What the task requires
Can you convert the records starting at the line containing "Viewport: 910px width, 724px" and ending at the line containing "click(x=750, y=321)" into a JSON list of strings, one string per line, leaving out blank lines?

Records supplied
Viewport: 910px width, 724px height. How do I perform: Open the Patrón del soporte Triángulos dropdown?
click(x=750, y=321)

==

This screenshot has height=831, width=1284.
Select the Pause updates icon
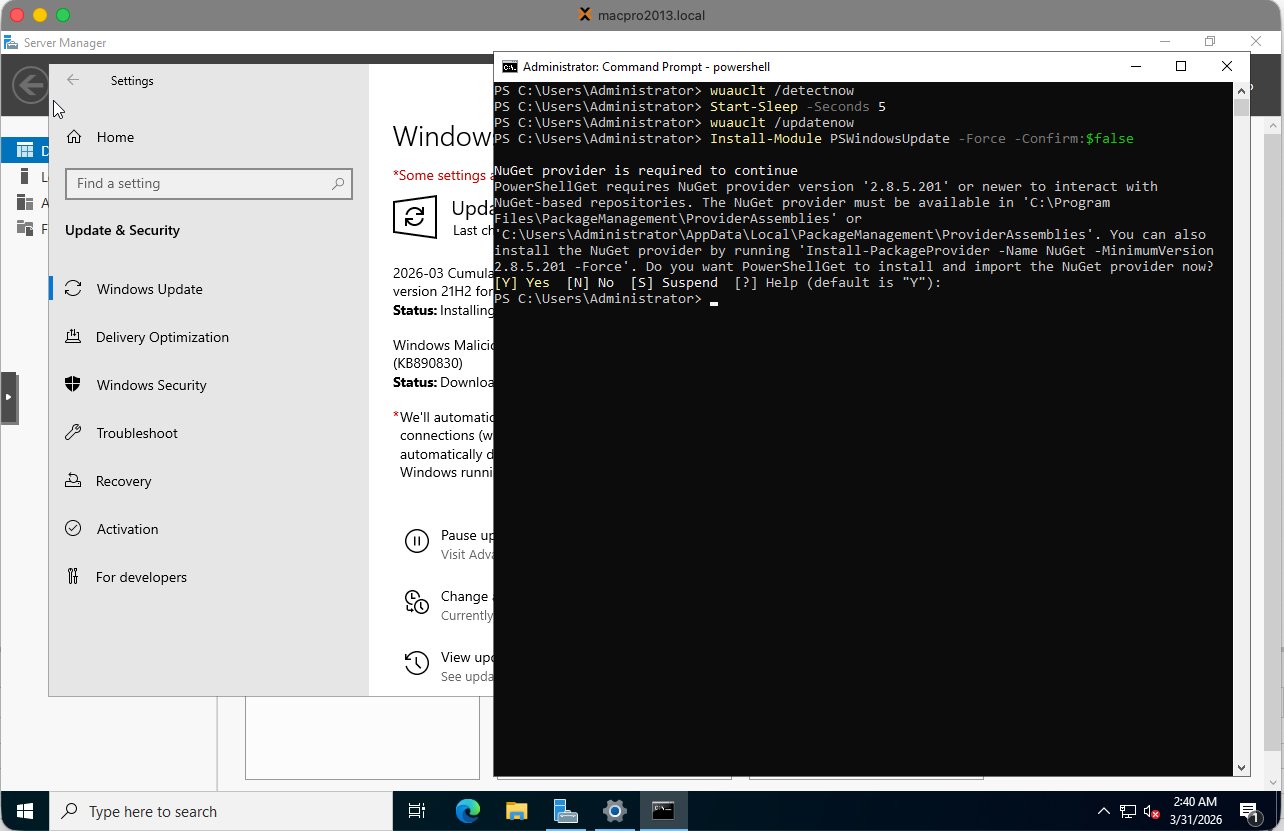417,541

---

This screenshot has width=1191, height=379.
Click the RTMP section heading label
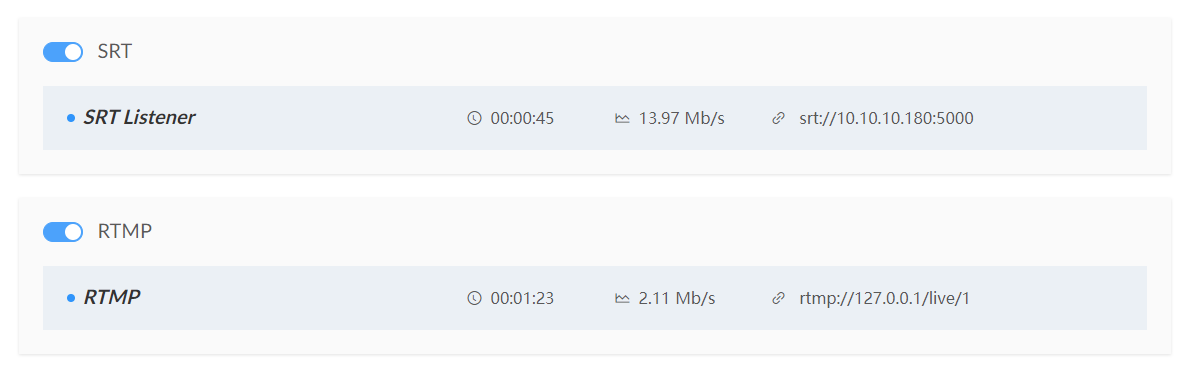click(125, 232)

Problem solution
[
  "Viewport: 910px width, 724px height. How do I perform: Open the Patrón del soporte Triángulos dropdown?",
  "click(x=750, y=321)"
]